▶ WHAT THIS TASK INVOLVES
Convert the material, starting with the line containing "You are a GUI" and running through the end, into a Markdown table with the columns Row and Line, skipping any blank lines. Keep the pictures out of it.

▶ DATASET RECORDS
^^^^^^^^

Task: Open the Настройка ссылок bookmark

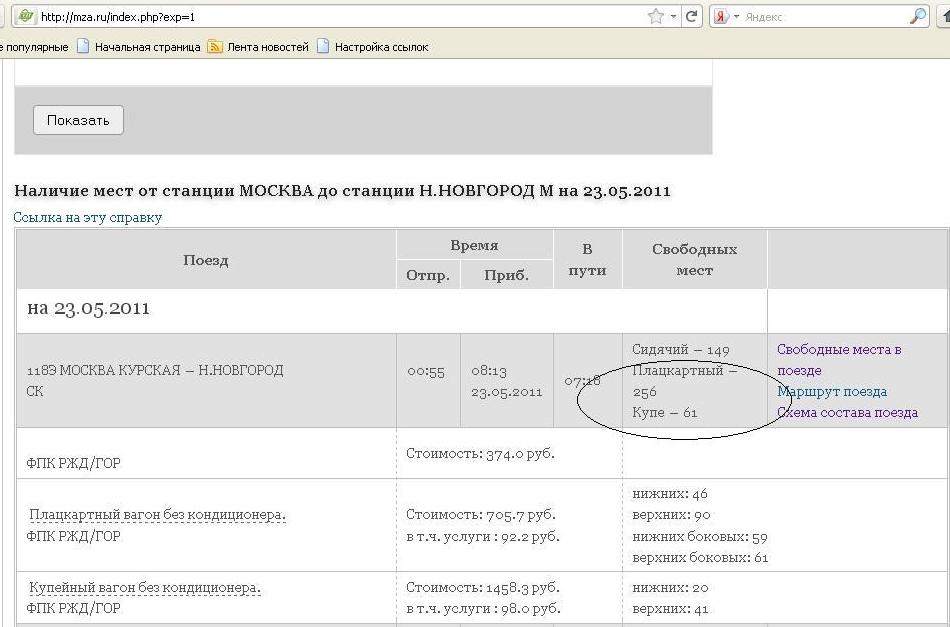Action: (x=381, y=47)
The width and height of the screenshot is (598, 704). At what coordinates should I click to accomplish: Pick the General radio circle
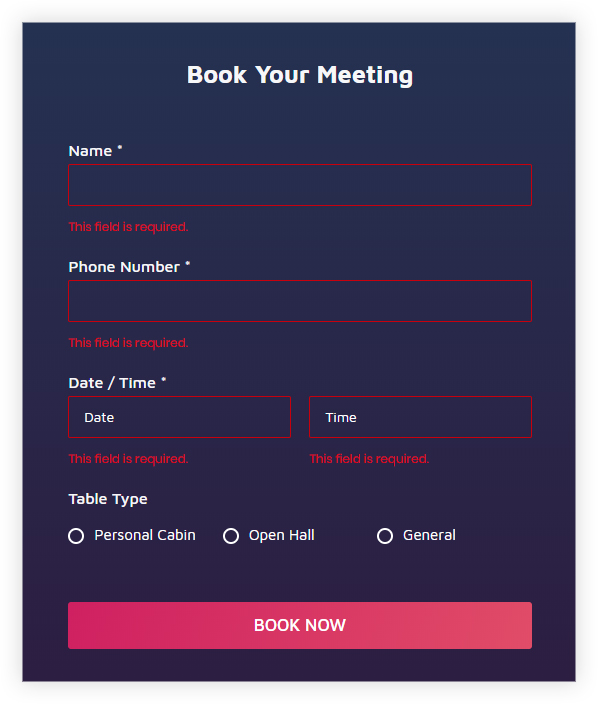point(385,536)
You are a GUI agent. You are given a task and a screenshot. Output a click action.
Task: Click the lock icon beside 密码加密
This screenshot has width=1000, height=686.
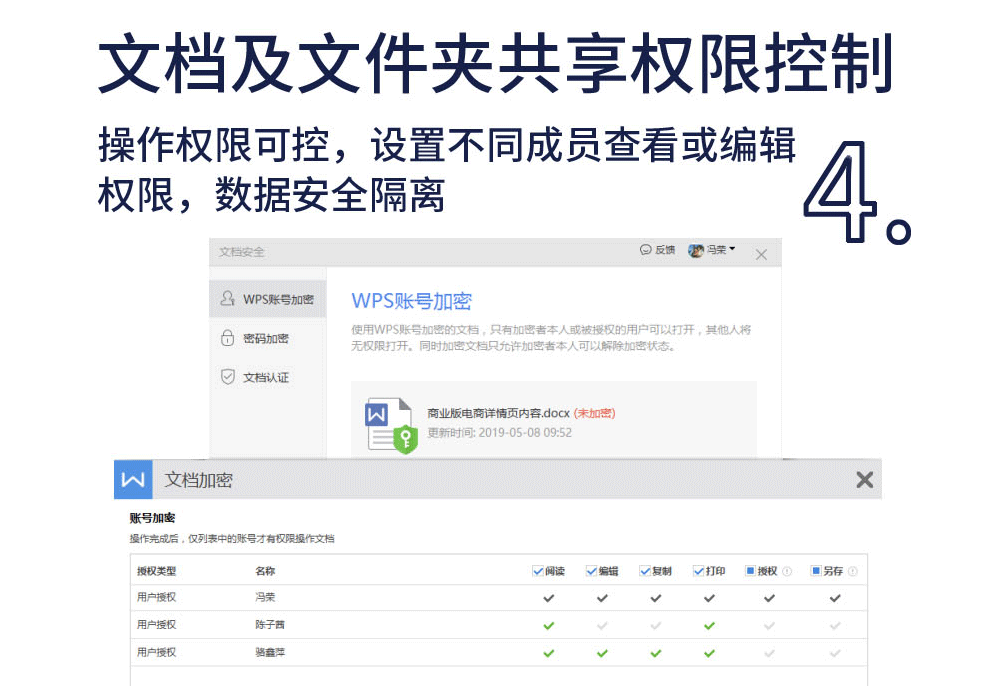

^^^^^^^^

▶ WRITTEN ANSWER
| Row | Line |
|---|---|
| 1 | You are a GUI agent. You are given a task and a screenshot. Output a click action. |
| 2 | Task: Click the lock icon beside 密码加密 |
| 3 | This screenshot has width=1000, height=686. |